[Records from a dataset]
::::::::::

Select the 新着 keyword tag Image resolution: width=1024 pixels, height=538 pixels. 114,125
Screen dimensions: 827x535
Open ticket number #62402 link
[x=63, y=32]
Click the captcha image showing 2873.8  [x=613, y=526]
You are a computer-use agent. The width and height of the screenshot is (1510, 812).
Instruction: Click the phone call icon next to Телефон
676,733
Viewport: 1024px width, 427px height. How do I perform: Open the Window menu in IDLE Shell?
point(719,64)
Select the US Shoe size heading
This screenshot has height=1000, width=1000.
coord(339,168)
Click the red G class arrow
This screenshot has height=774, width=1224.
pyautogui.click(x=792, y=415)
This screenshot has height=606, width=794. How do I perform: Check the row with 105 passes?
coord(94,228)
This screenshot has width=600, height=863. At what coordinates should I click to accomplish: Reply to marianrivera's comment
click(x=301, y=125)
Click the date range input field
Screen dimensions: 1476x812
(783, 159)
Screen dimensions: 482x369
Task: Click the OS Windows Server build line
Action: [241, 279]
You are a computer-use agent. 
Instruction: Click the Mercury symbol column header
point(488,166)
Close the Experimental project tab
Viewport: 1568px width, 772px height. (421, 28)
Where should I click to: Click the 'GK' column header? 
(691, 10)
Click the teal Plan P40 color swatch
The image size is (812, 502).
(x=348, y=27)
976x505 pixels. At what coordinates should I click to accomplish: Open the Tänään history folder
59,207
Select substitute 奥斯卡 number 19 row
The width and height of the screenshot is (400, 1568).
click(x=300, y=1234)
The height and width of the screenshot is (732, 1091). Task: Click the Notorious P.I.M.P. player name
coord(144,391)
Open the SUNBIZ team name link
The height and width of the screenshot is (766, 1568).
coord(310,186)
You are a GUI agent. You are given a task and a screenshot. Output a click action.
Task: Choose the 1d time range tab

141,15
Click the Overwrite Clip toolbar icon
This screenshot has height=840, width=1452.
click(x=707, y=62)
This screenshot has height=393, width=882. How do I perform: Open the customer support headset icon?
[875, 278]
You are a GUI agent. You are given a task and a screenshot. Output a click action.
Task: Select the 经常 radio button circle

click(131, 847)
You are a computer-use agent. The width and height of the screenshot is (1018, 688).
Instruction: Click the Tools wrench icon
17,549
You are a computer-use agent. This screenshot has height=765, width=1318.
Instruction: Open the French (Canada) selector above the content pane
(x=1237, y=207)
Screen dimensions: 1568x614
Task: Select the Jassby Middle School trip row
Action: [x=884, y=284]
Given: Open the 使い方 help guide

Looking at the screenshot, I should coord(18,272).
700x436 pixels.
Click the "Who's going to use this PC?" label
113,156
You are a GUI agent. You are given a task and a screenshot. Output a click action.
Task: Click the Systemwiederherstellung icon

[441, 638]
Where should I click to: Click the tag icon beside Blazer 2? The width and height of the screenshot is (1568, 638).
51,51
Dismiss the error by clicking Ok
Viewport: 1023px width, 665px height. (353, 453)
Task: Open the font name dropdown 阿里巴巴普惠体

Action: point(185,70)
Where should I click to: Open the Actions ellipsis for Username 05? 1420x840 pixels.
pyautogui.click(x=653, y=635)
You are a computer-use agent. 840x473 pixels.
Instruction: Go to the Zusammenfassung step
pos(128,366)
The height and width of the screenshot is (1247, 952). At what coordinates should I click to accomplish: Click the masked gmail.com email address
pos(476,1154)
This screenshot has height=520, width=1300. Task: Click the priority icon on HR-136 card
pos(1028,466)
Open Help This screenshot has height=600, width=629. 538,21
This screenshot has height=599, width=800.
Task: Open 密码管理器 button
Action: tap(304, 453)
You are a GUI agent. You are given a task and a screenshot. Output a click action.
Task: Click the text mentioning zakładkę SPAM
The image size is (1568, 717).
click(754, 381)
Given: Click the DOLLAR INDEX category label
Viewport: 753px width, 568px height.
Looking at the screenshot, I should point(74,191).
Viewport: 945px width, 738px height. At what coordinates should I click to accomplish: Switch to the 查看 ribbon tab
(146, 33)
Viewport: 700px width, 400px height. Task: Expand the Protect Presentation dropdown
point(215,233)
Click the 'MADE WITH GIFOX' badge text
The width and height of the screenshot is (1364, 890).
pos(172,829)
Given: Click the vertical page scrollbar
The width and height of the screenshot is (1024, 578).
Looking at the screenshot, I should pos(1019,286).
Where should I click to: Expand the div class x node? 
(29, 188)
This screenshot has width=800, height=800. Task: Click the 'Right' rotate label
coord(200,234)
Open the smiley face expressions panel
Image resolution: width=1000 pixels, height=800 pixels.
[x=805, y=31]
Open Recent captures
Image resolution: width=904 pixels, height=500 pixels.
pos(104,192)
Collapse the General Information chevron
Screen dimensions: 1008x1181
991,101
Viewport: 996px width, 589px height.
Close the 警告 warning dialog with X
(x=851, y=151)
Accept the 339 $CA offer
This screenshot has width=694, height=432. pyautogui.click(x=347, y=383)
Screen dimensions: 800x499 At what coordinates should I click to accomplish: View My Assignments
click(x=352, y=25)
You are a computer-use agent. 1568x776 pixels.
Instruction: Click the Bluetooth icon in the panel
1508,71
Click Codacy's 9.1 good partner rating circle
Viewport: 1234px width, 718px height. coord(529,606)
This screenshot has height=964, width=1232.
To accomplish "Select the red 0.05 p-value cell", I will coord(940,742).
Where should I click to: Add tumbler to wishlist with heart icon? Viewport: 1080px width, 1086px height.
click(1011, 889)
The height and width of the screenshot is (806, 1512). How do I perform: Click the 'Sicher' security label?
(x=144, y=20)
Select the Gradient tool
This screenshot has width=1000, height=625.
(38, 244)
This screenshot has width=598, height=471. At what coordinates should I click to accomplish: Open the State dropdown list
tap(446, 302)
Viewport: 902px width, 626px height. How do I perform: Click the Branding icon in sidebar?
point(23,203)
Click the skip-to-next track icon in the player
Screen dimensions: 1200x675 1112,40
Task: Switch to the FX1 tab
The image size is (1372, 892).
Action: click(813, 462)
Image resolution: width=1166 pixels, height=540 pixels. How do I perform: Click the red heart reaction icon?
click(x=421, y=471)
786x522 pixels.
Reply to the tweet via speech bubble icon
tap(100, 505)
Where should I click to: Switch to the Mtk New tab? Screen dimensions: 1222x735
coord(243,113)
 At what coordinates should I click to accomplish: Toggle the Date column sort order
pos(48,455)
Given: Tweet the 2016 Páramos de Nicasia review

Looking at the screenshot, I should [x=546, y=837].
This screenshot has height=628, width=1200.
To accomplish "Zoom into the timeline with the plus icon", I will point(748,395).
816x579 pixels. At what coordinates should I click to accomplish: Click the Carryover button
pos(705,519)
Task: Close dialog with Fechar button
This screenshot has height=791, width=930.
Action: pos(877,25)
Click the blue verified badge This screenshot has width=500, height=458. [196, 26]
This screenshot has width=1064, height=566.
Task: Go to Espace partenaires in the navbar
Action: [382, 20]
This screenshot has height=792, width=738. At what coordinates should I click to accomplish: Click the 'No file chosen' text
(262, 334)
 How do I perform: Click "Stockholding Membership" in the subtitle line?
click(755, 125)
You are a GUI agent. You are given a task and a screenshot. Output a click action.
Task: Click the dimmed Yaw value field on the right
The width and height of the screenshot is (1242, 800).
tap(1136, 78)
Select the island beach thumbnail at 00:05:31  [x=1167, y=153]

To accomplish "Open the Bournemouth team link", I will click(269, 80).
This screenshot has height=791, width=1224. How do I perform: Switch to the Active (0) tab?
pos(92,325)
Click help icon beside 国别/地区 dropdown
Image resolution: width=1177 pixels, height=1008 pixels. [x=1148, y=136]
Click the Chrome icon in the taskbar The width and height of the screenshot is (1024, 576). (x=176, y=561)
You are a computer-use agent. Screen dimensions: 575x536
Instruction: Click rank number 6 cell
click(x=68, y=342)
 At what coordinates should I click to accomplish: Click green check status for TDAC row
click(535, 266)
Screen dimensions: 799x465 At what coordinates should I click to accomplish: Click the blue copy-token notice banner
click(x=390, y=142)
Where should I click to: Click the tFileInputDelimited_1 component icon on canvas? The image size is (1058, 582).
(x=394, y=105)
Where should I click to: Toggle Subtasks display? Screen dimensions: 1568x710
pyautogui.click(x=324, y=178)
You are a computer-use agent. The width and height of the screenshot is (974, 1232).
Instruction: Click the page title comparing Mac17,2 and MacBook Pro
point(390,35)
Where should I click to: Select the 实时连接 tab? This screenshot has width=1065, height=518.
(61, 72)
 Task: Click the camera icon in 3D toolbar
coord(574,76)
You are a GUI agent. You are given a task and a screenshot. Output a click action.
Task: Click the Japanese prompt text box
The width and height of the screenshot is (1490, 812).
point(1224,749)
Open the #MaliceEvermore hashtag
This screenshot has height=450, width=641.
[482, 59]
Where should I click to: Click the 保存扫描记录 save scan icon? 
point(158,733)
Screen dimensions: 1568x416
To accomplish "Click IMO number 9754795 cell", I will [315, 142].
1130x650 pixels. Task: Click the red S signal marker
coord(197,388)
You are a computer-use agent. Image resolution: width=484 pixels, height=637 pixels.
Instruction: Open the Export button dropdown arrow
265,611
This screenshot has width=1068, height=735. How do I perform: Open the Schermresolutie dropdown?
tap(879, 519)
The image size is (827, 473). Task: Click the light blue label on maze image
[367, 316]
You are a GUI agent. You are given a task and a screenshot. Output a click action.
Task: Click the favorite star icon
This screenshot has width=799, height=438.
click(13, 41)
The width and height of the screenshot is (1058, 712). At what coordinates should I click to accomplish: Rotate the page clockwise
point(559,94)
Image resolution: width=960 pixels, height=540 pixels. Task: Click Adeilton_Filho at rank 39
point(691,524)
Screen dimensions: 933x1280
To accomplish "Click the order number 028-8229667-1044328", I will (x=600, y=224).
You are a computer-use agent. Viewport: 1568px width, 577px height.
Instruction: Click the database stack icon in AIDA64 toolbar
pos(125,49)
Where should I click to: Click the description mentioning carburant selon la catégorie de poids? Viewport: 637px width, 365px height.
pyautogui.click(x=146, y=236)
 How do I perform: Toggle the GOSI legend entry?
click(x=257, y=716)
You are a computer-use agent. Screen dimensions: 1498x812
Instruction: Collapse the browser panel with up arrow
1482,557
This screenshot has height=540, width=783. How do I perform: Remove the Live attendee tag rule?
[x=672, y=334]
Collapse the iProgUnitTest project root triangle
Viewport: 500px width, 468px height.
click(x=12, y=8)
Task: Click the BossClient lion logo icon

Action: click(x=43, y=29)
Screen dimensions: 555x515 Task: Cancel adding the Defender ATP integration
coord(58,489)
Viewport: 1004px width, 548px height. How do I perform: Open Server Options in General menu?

::::::::::

### Exercise
Each line above that has the word "team" should be copied.

### Completed task
Open the SUNBIZ team name link
To accomplish "Open the Bournemouth team link", I will click(269, 80).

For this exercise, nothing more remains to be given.